- Venue: Messe Essen
- Location: Essen
- Dates: 24 July
- Competitors: 28

Medalists
| gold medal | Rin Maeda | Japan |
| silver medal | Samira Bock | Germany |
| bronze medal | Teophila Darbes-Takam | France |
| bronze medal | Taís Pina | Portugal |

= Judo at the 2025 Summer World University Games – Women's 70 kg =

The women's 70 kg at the 2025 Summer World University Games in Rhine-Ruhr, Germany was held 24 July 2025. Rin Maeda of Japan captured the gold medal. Samira Bock of Germany took home the silver medal.

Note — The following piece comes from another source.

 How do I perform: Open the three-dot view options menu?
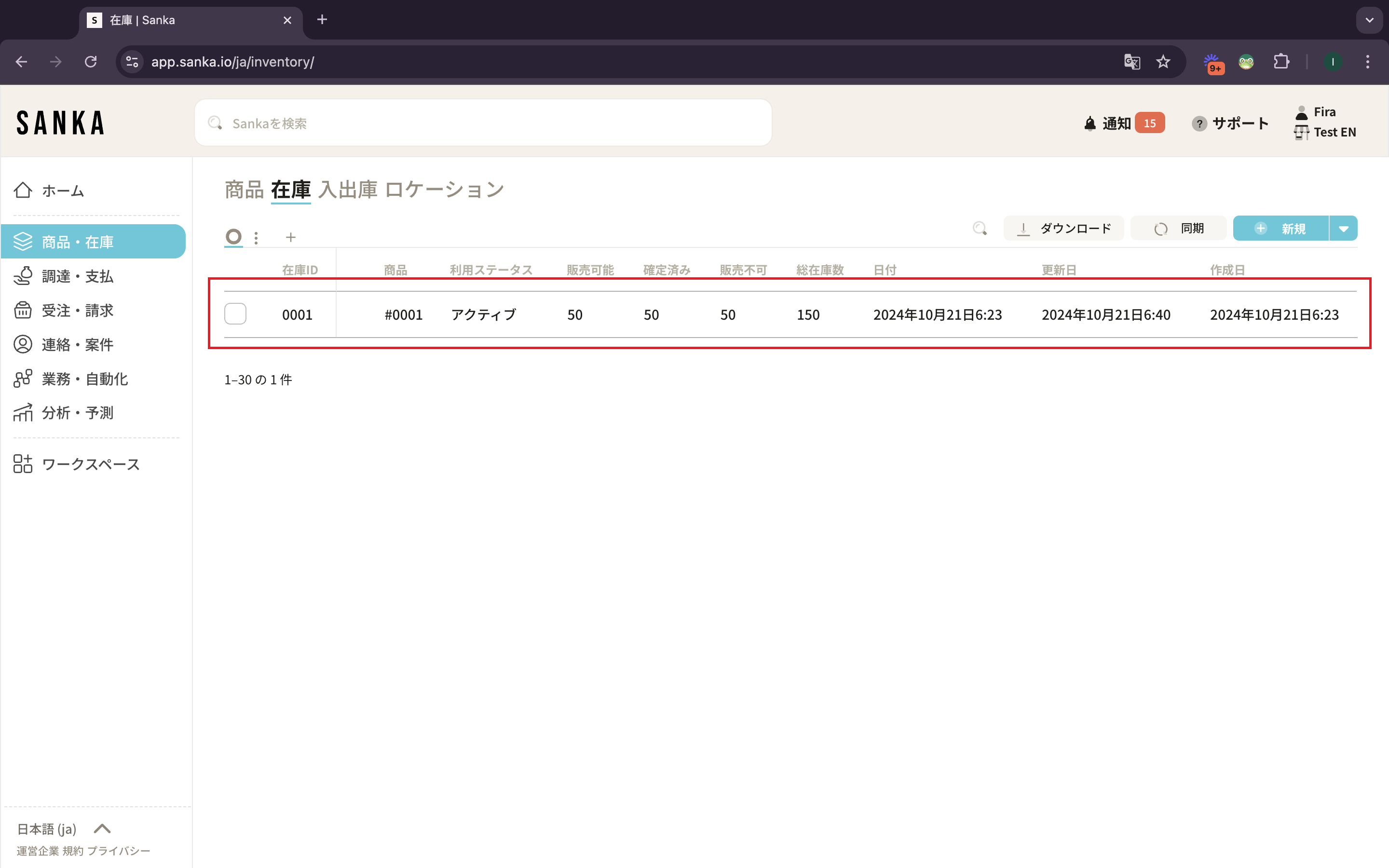[x=256, y=237]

The bronze medals were awarded to Teophila Darbes-Takam of France and Taís Pina of Portugal.

==Schedule==
All times are Central European Time (UTC+1)

| Date | Time | Event |
| 24 July 2015 | 10:00 | Preliminary Rounds |
| 17:00 | Final Block |

==Results==
Athletes advanced through direct knockout rounds—including the round of 32, round of 16, quarterfinals, and semifinals—to determine the two finalists fighting for the gold and silver medals. Parallel to the main bracket, a repechage system allowed defeated quarterfinalists to work their way back into the tournament, culminating in two separate bronze medal matches where the repechage winners faced the losing semifinalists.